Yasiel Puig (Chris Carlson/AP)

The polar vortex is on its way back again, say forecasters, meaning it’s going to be unseasonably cool in much of the continental United States next week. The Washington Post’s Capital Weather Gang writes:

Bearing a haunting resemblance to January’s brutally cold weather pattern, a deep pool of cool air from the Gulf of Alaska will plunge into the Great Lakes early next week and then ooze towards the East Coast.

The brunt of the cold spell is forecast to affect Minneapolis, Minnesota, the home of this year’s MLB All-Star week of activities. Not only will spectators likely need to don fleeces and jackets in the stands during the event, during which temperatures could dip down into the lower fifties, but they also might be in for a disappointment when it comes to the hit parade known as the Home Run Derby. Data analyses show that the colder the temperature the less far a baseball will travel.

(Alan M. Nathan/Baseball Prospectus)

The above data crunched and plotted by University of Illinois Urbana-Champaign Professor Emeritus of Physics Alan Nathan in Baseball Prospectus of actual home runs shows that a baseball will travel roughly 10 feet less far on a 50-degree day than on a 90-degree day. In an average year, the high in July is 84 degrees.

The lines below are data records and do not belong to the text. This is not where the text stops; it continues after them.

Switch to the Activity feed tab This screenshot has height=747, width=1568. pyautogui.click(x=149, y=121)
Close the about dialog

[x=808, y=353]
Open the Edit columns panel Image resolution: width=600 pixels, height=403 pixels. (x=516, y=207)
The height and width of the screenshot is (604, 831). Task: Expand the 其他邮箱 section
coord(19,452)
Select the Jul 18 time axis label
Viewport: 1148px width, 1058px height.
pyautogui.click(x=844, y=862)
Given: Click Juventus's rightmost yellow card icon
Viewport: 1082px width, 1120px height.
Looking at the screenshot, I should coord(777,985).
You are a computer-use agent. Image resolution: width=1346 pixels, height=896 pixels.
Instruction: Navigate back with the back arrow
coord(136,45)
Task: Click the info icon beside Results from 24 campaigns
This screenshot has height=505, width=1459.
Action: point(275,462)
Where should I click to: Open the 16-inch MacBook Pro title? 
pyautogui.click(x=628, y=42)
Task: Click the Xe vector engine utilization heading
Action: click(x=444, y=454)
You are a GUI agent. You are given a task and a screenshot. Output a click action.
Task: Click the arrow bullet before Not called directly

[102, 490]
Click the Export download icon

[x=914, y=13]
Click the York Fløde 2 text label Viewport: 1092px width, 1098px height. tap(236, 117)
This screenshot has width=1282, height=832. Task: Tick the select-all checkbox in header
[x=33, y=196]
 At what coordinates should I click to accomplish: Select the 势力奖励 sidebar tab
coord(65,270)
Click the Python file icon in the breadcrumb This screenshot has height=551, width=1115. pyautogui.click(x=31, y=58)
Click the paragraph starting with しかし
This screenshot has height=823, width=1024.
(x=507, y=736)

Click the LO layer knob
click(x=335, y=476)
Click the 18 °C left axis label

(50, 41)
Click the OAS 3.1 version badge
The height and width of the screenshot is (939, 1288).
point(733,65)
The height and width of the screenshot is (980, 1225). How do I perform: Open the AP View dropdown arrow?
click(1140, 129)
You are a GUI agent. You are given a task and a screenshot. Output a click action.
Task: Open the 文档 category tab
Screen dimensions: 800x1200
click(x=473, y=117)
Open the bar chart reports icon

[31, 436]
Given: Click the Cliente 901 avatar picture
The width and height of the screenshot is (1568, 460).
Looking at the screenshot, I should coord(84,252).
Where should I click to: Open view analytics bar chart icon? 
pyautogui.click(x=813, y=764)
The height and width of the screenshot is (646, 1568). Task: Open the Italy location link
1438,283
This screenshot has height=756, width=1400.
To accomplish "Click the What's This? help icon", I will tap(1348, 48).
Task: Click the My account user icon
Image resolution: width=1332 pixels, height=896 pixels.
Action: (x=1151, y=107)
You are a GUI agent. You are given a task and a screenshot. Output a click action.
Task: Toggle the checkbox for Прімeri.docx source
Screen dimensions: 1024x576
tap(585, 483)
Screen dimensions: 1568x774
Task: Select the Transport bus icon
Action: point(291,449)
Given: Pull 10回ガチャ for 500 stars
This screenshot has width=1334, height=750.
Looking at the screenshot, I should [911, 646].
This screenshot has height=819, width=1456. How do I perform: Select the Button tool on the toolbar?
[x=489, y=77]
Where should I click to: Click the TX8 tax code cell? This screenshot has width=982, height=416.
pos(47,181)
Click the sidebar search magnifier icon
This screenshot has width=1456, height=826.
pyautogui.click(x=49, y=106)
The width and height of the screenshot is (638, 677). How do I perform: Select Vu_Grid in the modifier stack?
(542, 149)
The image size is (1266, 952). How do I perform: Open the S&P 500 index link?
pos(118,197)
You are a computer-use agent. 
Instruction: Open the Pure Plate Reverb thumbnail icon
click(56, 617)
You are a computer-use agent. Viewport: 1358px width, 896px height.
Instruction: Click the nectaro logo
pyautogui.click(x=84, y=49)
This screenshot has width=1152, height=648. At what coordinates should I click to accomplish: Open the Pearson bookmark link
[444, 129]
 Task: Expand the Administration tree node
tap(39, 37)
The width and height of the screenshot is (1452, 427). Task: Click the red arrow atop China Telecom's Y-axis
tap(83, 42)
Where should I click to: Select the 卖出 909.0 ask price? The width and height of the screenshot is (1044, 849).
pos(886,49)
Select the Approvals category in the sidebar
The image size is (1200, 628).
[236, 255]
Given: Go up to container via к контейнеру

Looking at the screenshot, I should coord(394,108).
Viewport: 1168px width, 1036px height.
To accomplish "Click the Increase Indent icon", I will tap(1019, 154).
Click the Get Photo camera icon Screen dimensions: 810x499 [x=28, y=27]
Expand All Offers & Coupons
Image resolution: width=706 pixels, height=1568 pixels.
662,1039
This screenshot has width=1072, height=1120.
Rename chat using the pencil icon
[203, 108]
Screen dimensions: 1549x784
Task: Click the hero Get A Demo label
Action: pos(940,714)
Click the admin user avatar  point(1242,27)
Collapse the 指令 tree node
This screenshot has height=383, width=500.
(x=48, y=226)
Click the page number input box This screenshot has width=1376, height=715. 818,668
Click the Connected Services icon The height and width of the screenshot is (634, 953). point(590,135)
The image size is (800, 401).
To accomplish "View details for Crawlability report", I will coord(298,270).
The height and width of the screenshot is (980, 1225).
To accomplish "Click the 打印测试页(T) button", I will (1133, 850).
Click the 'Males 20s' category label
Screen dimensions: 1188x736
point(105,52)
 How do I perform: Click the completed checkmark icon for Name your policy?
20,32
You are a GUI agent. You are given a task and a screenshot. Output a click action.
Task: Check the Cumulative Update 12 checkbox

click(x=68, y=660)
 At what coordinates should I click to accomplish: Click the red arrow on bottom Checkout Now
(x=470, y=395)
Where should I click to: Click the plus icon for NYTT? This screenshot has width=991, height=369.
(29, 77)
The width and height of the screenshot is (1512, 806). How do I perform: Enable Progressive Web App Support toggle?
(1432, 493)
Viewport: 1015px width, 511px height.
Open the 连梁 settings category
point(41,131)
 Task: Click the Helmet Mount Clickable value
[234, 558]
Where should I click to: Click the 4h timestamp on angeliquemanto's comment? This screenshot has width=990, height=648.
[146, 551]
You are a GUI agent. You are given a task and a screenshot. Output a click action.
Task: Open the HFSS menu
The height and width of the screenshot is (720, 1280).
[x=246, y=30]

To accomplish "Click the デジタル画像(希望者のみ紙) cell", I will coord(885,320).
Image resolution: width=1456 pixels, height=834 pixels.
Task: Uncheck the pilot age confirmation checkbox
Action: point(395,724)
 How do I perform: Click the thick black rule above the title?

On the less chilly side, the high projected in Minneapolis on Monday is around 70 degrees, which will make a big difference in the ball’s flight time compared to if it dips to 50. In that case, the ball will travel just three or four feet less far than if it was 84 degrees, according to Nathan’s study. With that in mind, if a player slugs a ball 401 feet right down the center, just three feet short of the back wall at Target Field, you might want to wildly applaud anyway.